• EXTRAIT FOURNI:
..........

Crise : l’incapacité des politiques économiques
Par Abderrahmane Mebtoul – D’une manière générale, les thérapeutiques sur les perspectives de sortie de la crise sont contradictoires entre les partisans de l’orthodoxie monétaire et les partisans de la relance par le déficit budgétaire. Ainsi, la grande majorité des économistes s’accorde aujourd’hui sur la nécessité d’asseoir la macroéconomie sur des fondements microéconomiques. «Les économistes sont mal armés pour analyser le systémique et les phénomènes d’anticipation collective qui provoquent une crise», reconnaît Patrick Artus, directeur des études économiques de Natixis.
Encore que la crise a modifié les comportements par une prise de conscience que la boîte à outils doit changer, que les modèles mathématiques ne permettent pas de prévoir les crises, les économistes devant avoir une approche pluridisciplinaire et travailler plus avec les sociologues et les spécialistes de l’opinion. Pour l’Américain Paul Krugman, néo-keynésien prix Nobel d’économie, «les gouvernants et les économistes sont désemparés faute d’un nouveau modèle tenant compte de la complexité du monde actuel». Ces conflits des doctrines ayant des impacts sur les politiques économiques sont résumés par Nouriel Roubini, professeur d’économie à l’université de New York, qui redoute qu’un retour prématuré à la discipline budgétaire n’étouffe la reprise économique qui s’amorce, le problème des dettes publiques excessives n’étant pas la solution.

..........

• SUPPORT DE TRAVAIL:

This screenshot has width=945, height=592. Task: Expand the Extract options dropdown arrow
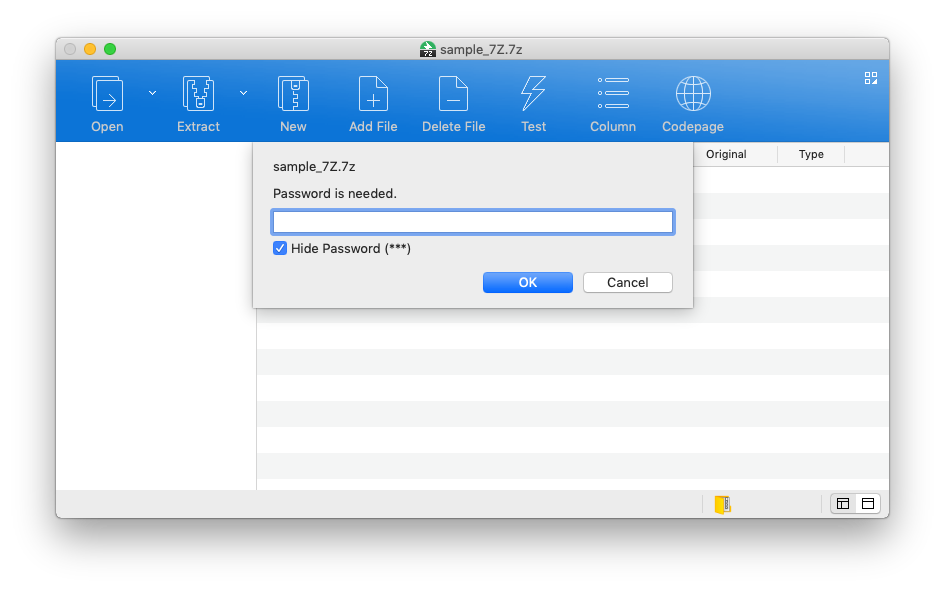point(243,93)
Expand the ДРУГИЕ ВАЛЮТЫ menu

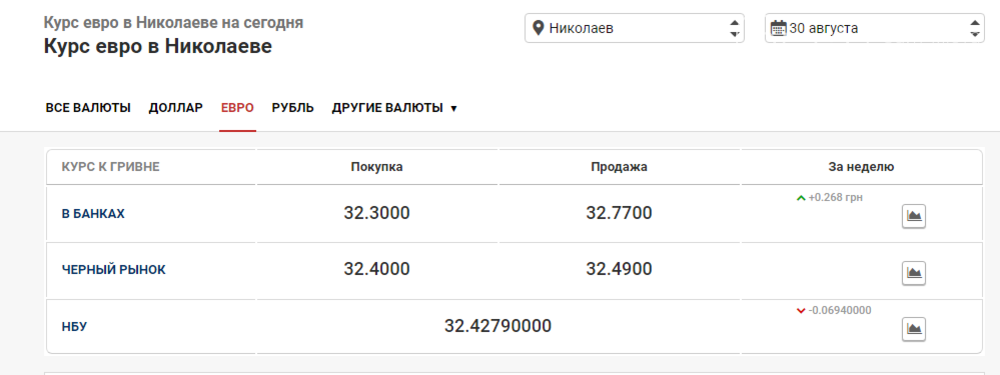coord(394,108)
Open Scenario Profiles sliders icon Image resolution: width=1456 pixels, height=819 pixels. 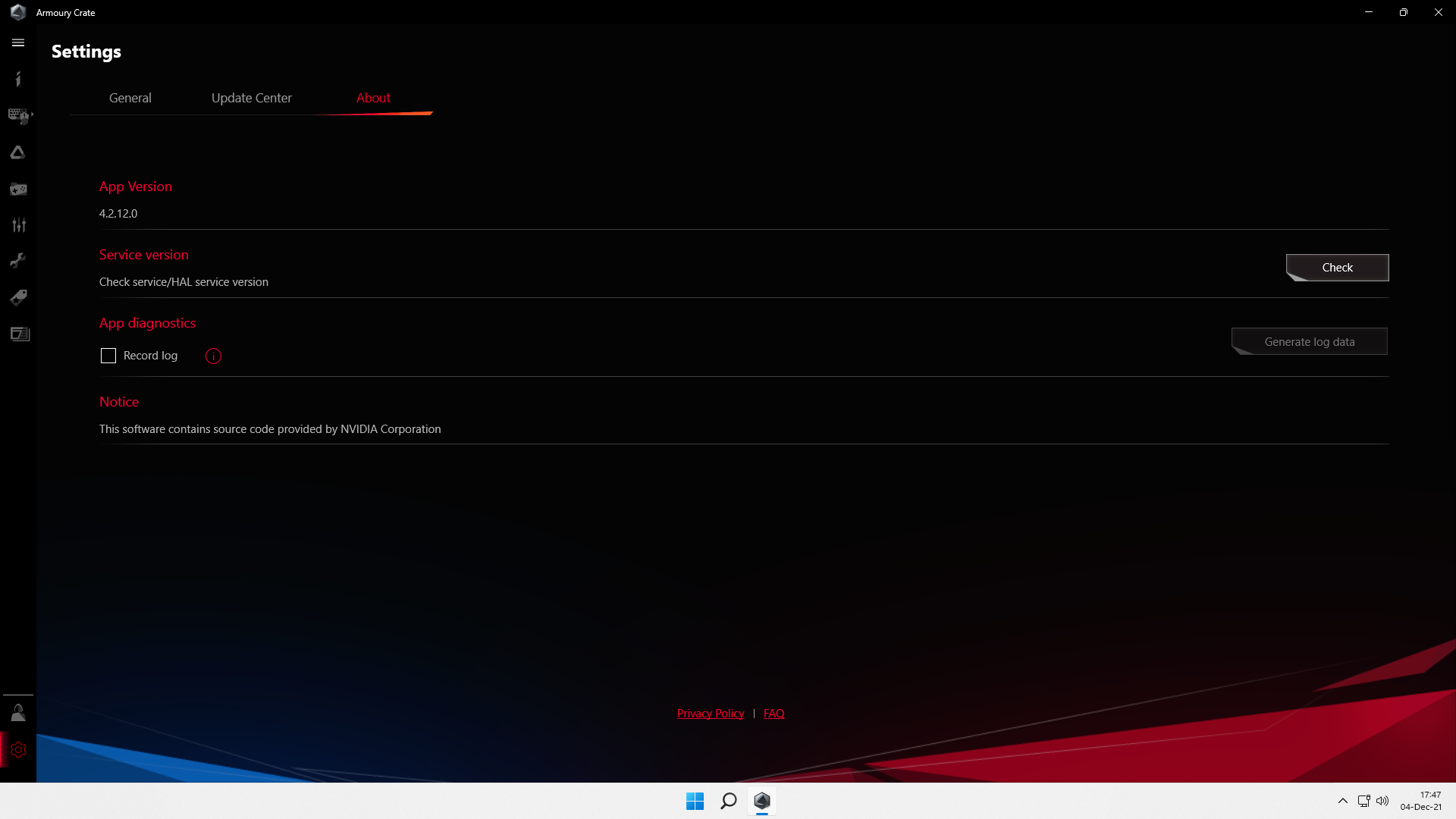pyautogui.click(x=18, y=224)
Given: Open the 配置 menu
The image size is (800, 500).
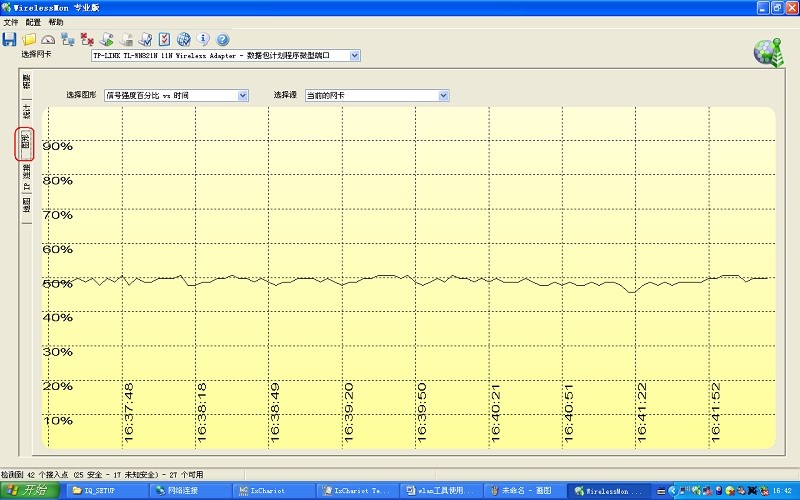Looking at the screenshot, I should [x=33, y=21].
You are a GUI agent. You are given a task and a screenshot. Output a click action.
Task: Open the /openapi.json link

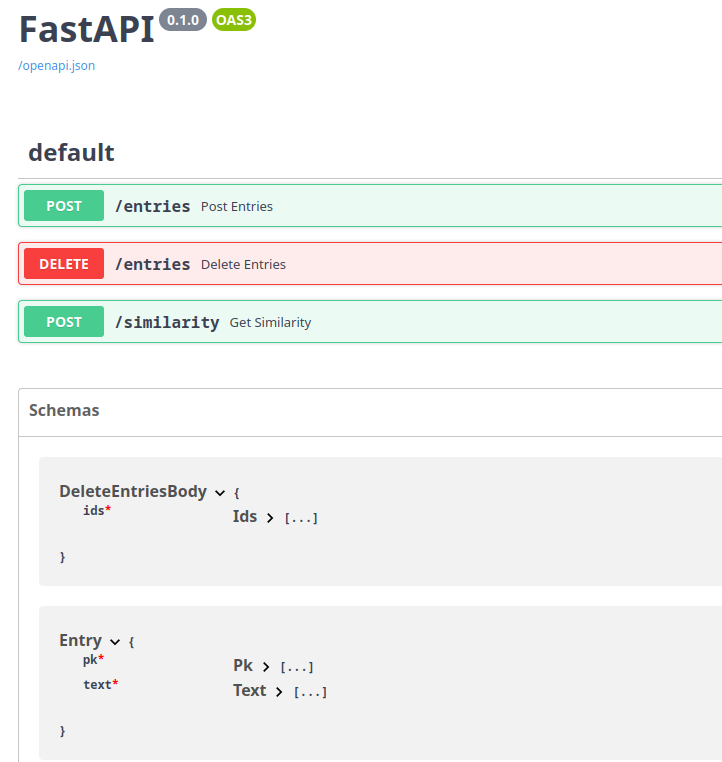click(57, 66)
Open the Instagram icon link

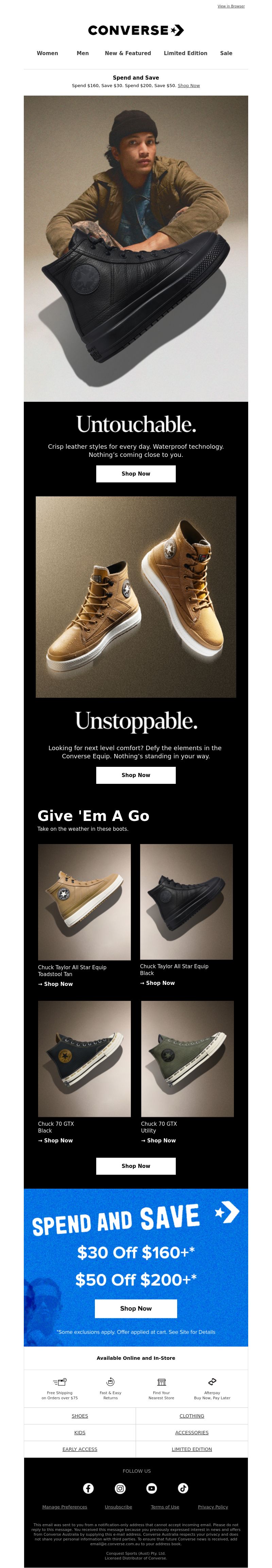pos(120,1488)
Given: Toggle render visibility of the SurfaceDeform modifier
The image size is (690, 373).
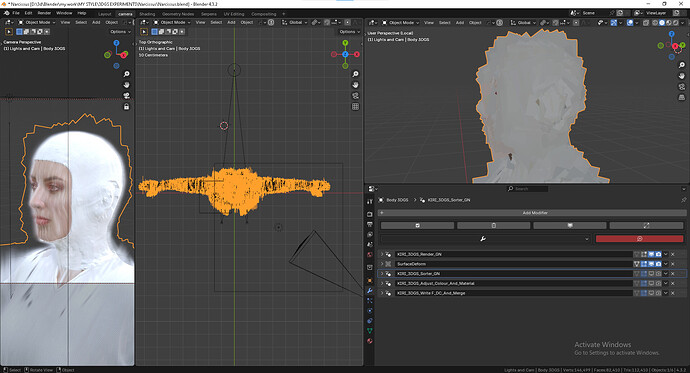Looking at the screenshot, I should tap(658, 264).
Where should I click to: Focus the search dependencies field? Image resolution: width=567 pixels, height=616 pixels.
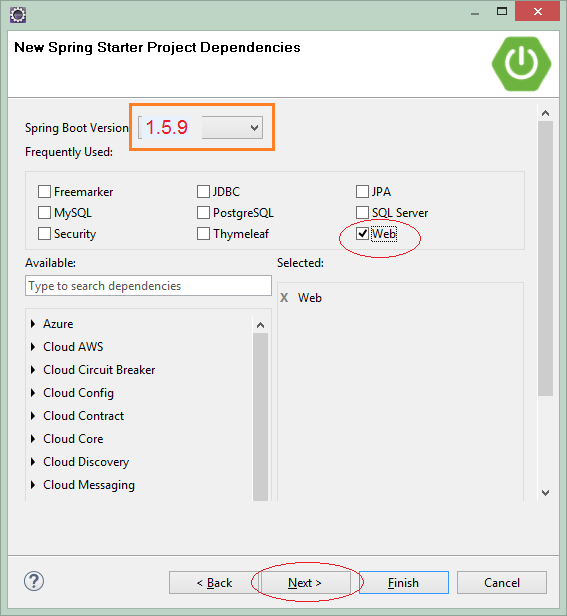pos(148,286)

..........

• TRAVAIL DEMANDÉ:
**A)** Transcrivez fidèlement le passage de l'extrait sur la crise allant de « Crise : l’incapacité » jusqu'à « économiques de Natixis. ».
**B)** Extrayez de la liste, à l'identique, le passage allant de la ligne contenant « You are a GUI », celle-ci comprise, jusqu'à la fin de la liste, en omettant les images.
La liste ne présente aucun rapport avec l'extrait sur la crise.

• CORRIGÉ DE L'EXERCICE:
**A)**
Crise : l’incapacité des politiques économiques
Par Abderrahmane Mebtoul – D’une manière générale, les thérapeutiques sur les perspectives de sortie de la crise sont contradictoires entre les partisans de l’orthodoxie monétaire et les partisans de la relance par le déficit budgétaire. Ainsi, la grande majorité des économistes s’accorde aujourd’hui sur la nécessité d’asseoir la macroéconomie sur des fondements microéconomiques. «Les économistes sont mal armés pour analyser le systémique et les phénomènes d’anticipation collective qui provoquent une crise», reconnaît Patrick Artus, directeur des études économiques de Natixis.

**B)**
You are a GUI agent. You are given a task and a screenshot. Output a click action.
Task: Open the /openapi.json link

click(57, 66)
Open the Instagram icon link

pos(120,1488)
Given: Toggle render visibility of the SurfaceDeform modifier
The image size is (690, 373).
Looking at the screenshot, I should tap(658, 264).
Where should I click to: Focus the search dependencies field? Image resolution: width=567 pixels, height=616 pixels.
pos(148,286)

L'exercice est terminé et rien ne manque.